Numerical Range Saturation: LayerNorm dynamics in continuous numerical encoding can limit the effective dynamic range; broader extensions (Fourier-feature, log-scale) are proposed but not yet standard (Golkar et al., 2023).
Generalization Across Domains: Methods like speech tokenizers may need different teacher architectures depending on the downstream paralinguistic information of interest (e.g., emotion vs. speaker ID) (Jung et al., 9 Jul 2025).
Integration with Multimodal Models: The optimal interface for continuous tokens in large multimodal LLMs remains active research; token matching, cross-modal alignment, and joint training pipelines vary by task (Chen et al., 3 Nov 2025, Li et al., 2024).
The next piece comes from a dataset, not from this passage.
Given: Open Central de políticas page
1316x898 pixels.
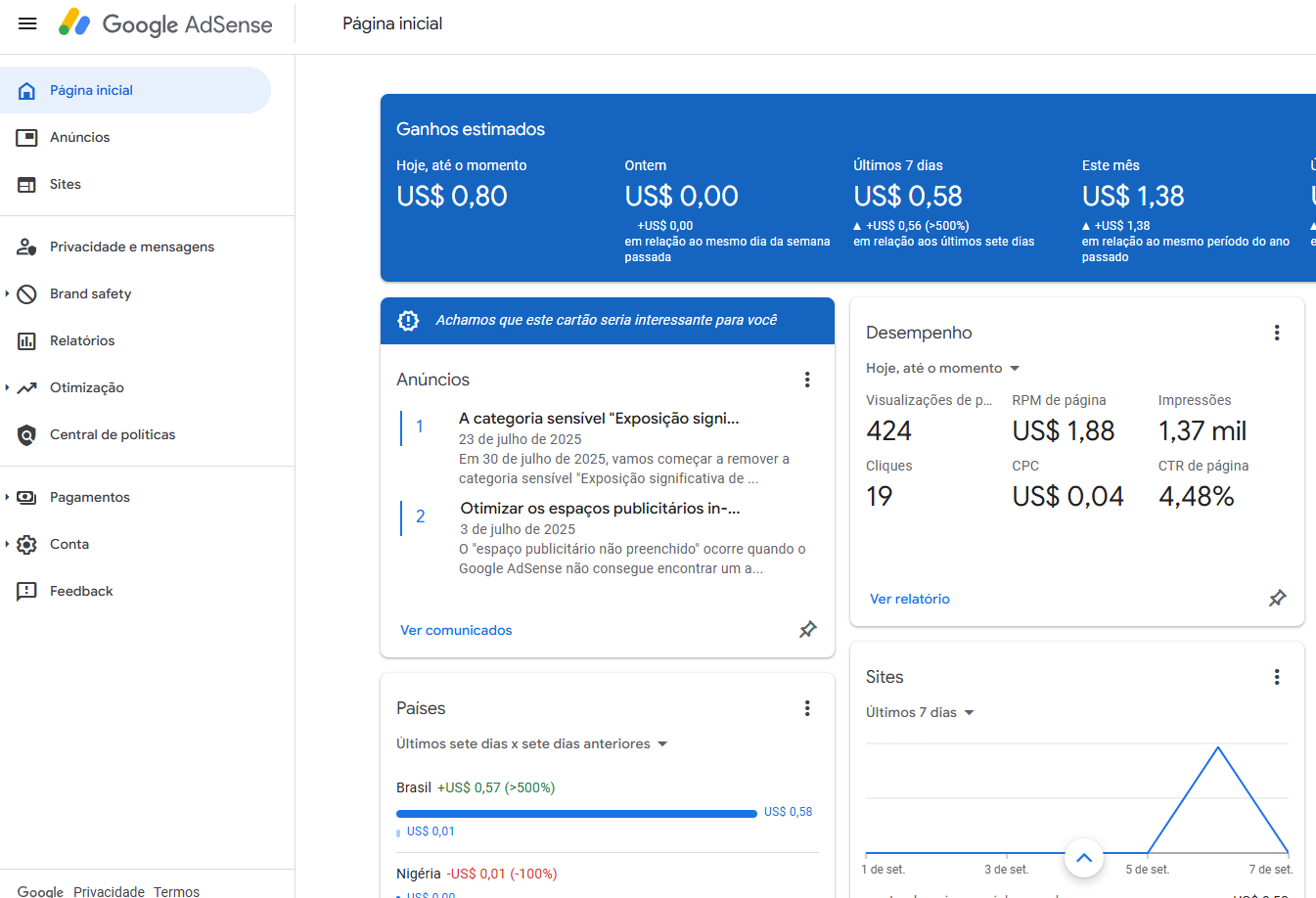Looking at the screenshot, I should 113,434.
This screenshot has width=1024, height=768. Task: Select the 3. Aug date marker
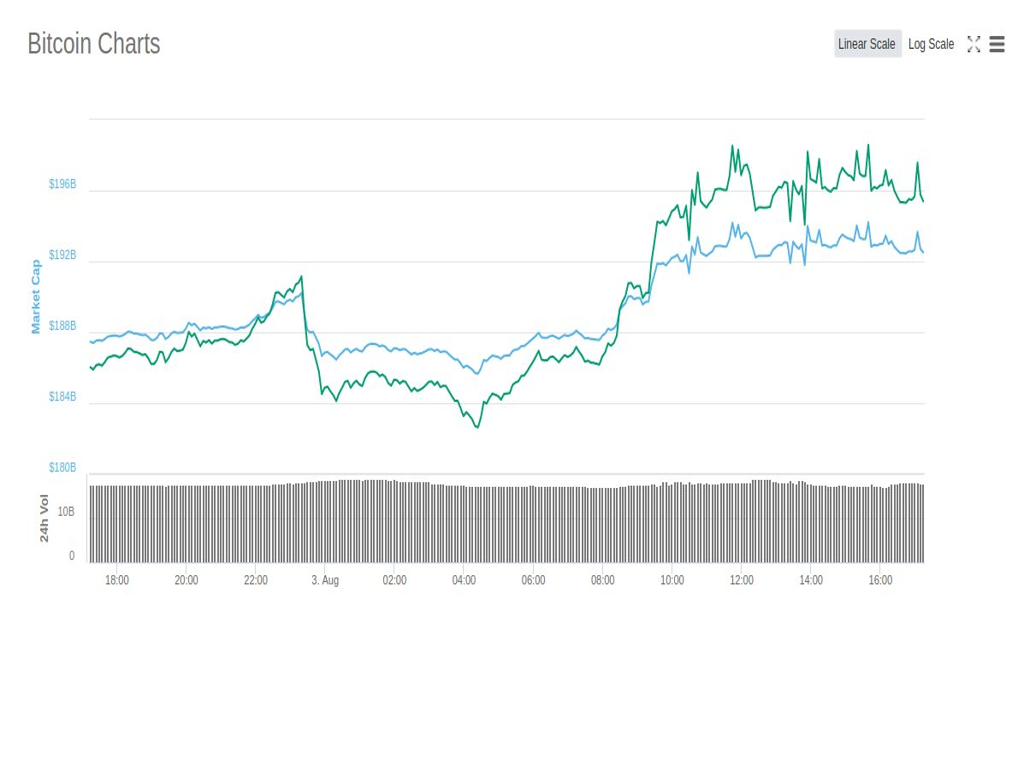(x=325, y=580)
6. Practical Implications and Engineering Considerations

Compute Overhead: Continuous tokenization implementations (e.g., Bernoulli boundary sampling for text, 1D latent compression for images) introduce minimal extra computational cost (<0.1% FLOPs for some tasks (Dauncey et al., 15 Feb 2026)) while delivering measurable performance gains.
Pipeline Simplification: Emerging tokenization-free strategies (e.g., HiFlow) further simplify model design, eliminating the need for codebook management, lookup tables, or multi-stage training (Yashima et al., 28 Mar 2026).
Flexibility and Adaptivity: Learnable, differentiable tokenization is highly adaptable, allowing sequence length or compression rate to adjust dynamically to data domain (e.g., code vs. natural text) and room for future, decentralized or conditionally scheduled tokenization modules.
Compatibility: Continuous tokens are directly compatible with standard Transformer architectures, often requiring only minimal changes to encoder/embedding layers and final output heads (Golkar et al., 2023, Li et al., 2024).
Domain-Specific Encoding: Many proposals, such as continuous splines for time series or xVal for numerics, demonstrate performance gains especially pronounced in their respective domains, where traditional discrete representations are brittle or inefficient.

7. Representative Results Across Modalities

Modality	Continuous Tokenization Method	Key Performance or Finding	Reference
Text	RL boundary learning + U-Net	Lower bits-per-byte, higher zero-shot accuracy	(Dauncey et al., 15 Feb 2026)
Speech	Cont-SPT (continuous speech tokens)	WER: 6.59%, SIM: 0.73, EMoS: 1.32 (LibriTTS test-clean)	(Li et al., 2024)
Image	MacTok (masked KL-VAE)	gFID: 1.52 @ 512x512, 128 tokens; avoids collapse	(Zeng et al., 31 Mar 2026)
Actions	HiFlow (multiscale pooling + flow)	88% avg success (MimicGen), smoother global trajectory	(Yashima et al., 28 Mar 2026)
Numbers	xVal (continuous embedding)	1 token/number, best OoD MSE, smallest vocab, ↑efficiency	(Golkar et al., 2023)

Continuous tokenization constitutes a paradigm shift away from static, out-of-band compression towards dynamic, learnable, information-preserving representation, now proving its worth across language, vision, speech, scientific computation, and embodied policy learning.